Lula sempre negou conhecer Valério, a quem chamou de "mentiroso" e "jogador". O ex-presidente descansa em Angra dos Reis (RJ) com a família e não quer alimentar o assunto.
O presidente do Instituto Lula, Paulo Okamotto, divulgou nota na quarta-feira na qual afirma que Gurgel "desmentiu" ter a intenção de investigar o petista. Ele criticou o jornal. "Em relação à manchete de primeira página do jornal O Estado de S. Paulo (...) lamento profundamente que o jornal tenha induzido ao erro seus leitores e outros órgãos da imprensa, já que não há hoje nenhuma decisão oficial sobre o assunto por parte da Procuradoria-Geral da República, de acordo com manifestação oficial do órgão desmentindo a matéria. Estranho tal equívoco na primeira página de um jornal tão tradicional como O Estado de S. Paulo, e prefiro acreditar que não existiu nenhum viés mal-intencionado no ocorrido", afirma a nota.
No mesmo depoimento em que acusou Lula, Valério afirmou ter sido ameaçado de morte por Okamotto a fim de que não contasse o que sabia. "Se o Ministério Público tem algum elemento de credibilidade e acha relevante fazer a investigação sobre isso (a acusação de ameaça), acho que tem mais é de fazer. Esse é o papel do Ministério Público", disse Okamotto quando o conteúdo do depoimento foi revelado pelo Estado em dezembro.
Para o secretário de Assuntos Institucionais do PT, Vilson Oliveira, o partido não tem nada a temer. "No aniversário do PT, em fevereiro, vamos fazer um ato político na Câmara em defesa de Lula, do partido e de todos os nossos militantes. É um ato pró-PT."

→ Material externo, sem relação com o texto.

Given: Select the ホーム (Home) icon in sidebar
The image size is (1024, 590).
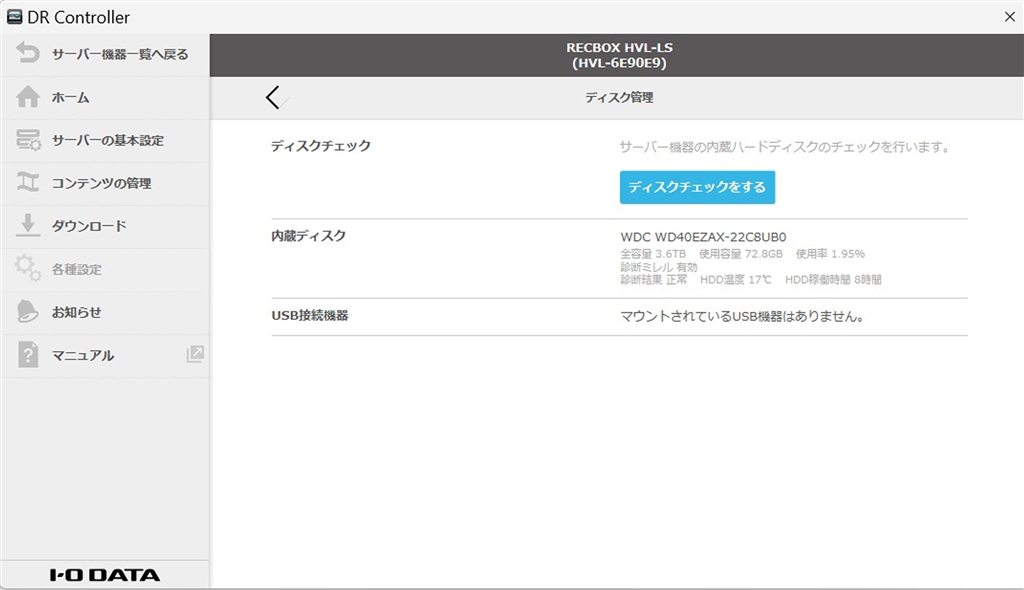Looking at the screenshot, I should coord(30,98).
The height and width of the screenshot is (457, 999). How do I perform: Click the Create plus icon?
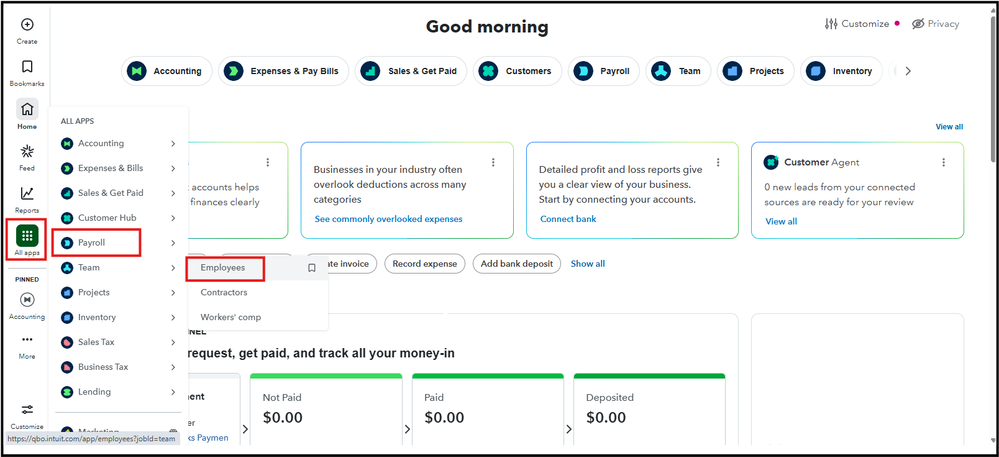[27, 24]
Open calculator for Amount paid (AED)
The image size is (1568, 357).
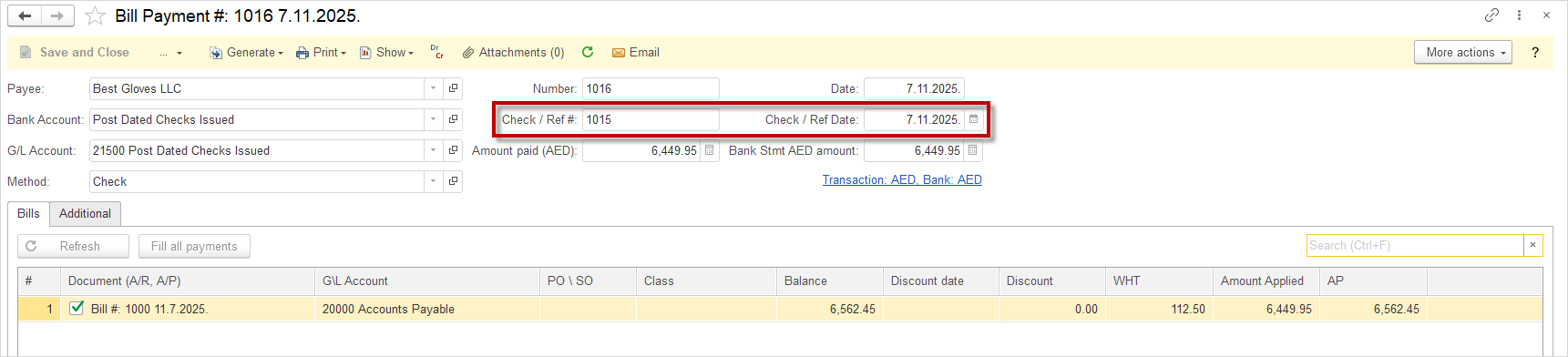(710, 150)
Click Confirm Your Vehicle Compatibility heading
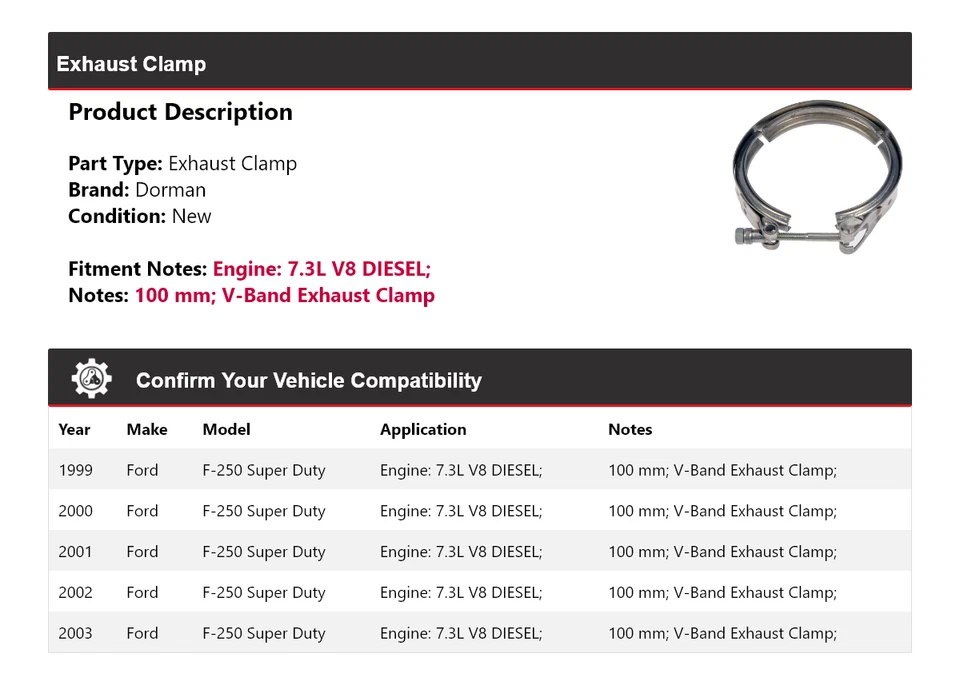 click(x=308, y=380)
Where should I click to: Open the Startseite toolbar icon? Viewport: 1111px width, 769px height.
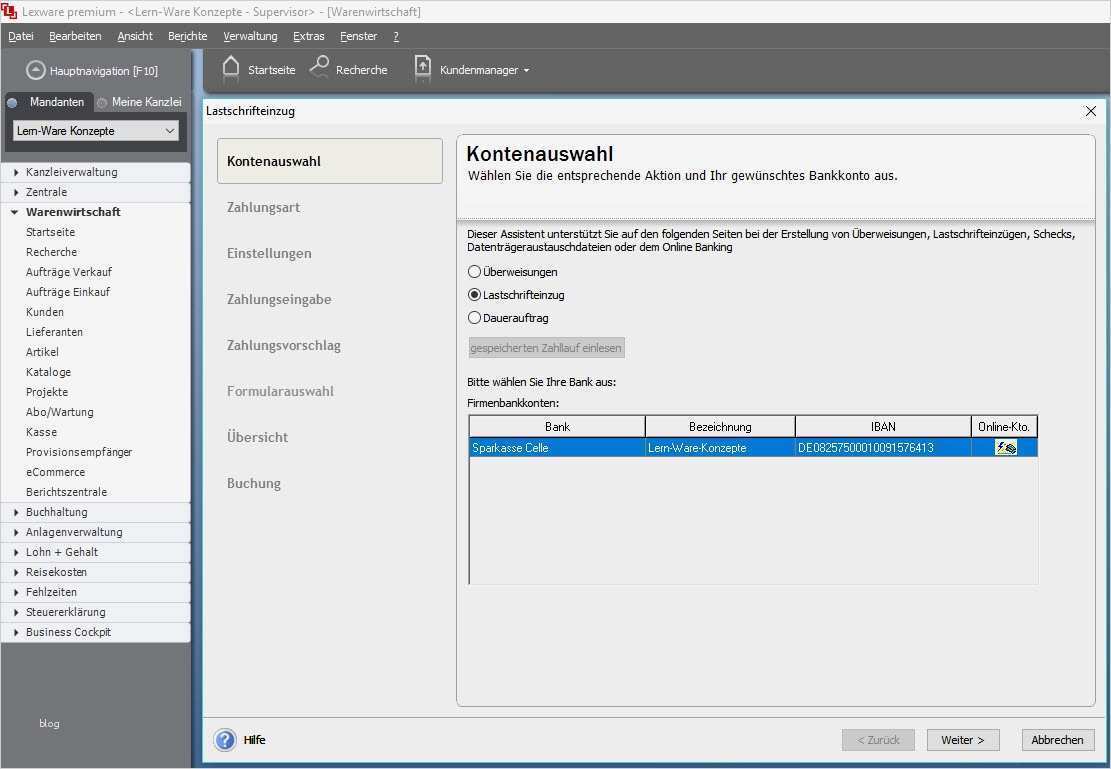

Além de comemorar 33 anos, o PT completa em 2013 uma década à frente da Presidência, desde a eleição de Lula e agora com Dilma Rousseff. "Não é a primeira vez que tentam criminalizar o legado de Lula", disse o líder do PT na Câmara, José Guimarães (CE). "O procurador pode mandar o depoimento para a primeira instância e vai ver que não tem nada", afirmou o secretário de Assuntos Institucionais do PT. "Ele deveria agir sempre assim, mas das outras vezes não foi tão rápido", ironizou. No ano passado, o PT acusou Gurgel de engavetar investigações que apontavam a ligação entre o então senador Demóstenes Torres e o contraventor Carlos Cachoeira.